[Start of Attachment]
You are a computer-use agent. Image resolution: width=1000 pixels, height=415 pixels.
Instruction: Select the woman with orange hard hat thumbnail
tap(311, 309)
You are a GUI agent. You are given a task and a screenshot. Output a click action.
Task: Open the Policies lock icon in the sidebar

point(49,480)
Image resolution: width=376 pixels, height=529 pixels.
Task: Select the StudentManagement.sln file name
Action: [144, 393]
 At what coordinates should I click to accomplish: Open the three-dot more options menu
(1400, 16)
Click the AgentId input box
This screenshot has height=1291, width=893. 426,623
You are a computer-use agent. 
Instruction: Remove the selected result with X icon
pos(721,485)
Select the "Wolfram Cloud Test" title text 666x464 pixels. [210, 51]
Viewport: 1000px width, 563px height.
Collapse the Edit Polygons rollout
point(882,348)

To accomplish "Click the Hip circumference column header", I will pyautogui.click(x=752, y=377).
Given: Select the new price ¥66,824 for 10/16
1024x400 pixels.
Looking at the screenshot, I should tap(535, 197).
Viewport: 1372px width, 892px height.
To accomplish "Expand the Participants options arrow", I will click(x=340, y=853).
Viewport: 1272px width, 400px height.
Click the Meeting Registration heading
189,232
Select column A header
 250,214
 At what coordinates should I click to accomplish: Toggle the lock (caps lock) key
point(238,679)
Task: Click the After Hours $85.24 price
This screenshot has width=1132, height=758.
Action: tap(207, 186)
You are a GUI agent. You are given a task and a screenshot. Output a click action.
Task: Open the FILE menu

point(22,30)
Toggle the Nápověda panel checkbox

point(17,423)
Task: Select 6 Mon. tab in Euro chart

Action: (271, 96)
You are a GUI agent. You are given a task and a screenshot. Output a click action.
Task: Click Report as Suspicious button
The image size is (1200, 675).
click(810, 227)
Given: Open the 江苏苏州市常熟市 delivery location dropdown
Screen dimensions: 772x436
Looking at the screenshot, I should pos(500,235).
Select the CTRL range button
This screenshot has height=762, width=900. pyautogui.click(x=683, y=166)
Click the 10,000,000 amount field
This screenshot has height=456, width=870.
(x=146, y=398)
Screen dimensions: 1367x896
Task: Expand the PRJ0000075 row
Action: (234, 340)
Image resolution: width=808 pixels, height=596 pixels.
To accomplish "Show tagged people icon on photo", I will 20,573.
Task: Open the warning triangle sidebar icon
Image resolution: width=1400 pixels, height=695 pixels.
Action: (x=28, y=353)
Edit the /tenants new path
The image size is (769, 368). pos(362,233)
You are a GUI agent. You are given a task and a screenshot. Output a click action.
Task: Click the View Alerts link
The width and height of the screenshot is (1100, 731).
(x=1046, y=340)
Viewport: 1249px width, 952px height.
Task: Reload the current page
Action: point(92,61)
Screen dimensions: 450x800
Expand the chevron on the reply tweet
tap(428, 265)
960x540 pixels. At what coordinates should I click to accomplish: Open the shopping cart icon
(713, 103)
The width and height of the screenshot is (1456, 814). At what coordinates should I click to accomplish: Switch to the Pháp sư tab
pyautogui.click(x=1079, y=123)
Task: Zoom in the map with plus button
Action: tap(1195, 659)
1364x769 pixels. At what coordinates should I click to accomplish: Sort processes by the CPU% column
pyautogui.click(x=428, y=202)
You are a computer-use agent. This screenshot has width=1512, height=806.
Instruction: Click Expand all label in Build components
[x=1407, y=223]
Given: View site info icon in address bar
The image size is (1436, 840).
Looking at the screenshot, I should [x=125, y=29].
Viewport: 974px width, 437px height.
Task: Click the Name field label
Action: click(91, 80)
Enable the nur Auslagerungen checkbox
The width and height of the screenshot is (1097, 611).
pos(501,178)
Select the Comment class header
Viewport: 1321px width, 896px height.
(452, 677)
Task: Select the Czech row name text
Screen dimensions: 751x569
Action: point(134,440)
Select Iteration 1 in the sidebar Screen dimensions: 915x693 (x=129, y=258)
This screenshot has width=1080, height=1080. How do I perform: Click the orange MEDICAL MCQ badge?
[End of Attachment]
== What the task requires ==
Precisely reproduce the lines of the entries, beginning at the first and ending at the one containing "Viewport: 1372px width, 892px height.". Add nothing.

== Solution ==
You are a computer-use agent. Image resolution: width=1000 pixels, height=415 pixels.
Instruction: Select the woman with orange hard hat thumbnail
tap(311, 309)
You are a GUI agent. You are given a task and a screenshot. Output a click action.
Task: Open the Policies lock icon in the sidebar

point(49,480)
Image resolution: width=376 pixels, height=529 pixels.
Task: Select the StudentManagement.sln file name
Action: [144, 393]
 At what coordinates should I click to accomplish: Open the three-dot more options menu
(1400, 16)
Click the AgentId input box
This screenshot has height=1291, width=893. 426,623
You are a computer-use agent. 
Instruction: Remove the selected result with X icon
pos(721,485)
Select the "Wolfram Cloud Test" title text 666x464 pixels. [210, 51]
Viewport: 1000px width, 563px height.
Collapse the Edit Polygons rollout
point(882,348)

To accomplish "Click the Hip circumference column header", I will pyautogui.click(x=752, y=377).
Given: Select the new price ¥66,824 for 10/16
1024x400 pixels.
Looking at the screenshot, I should tap(535, 197).
Viewport: 1372px width, 892px height.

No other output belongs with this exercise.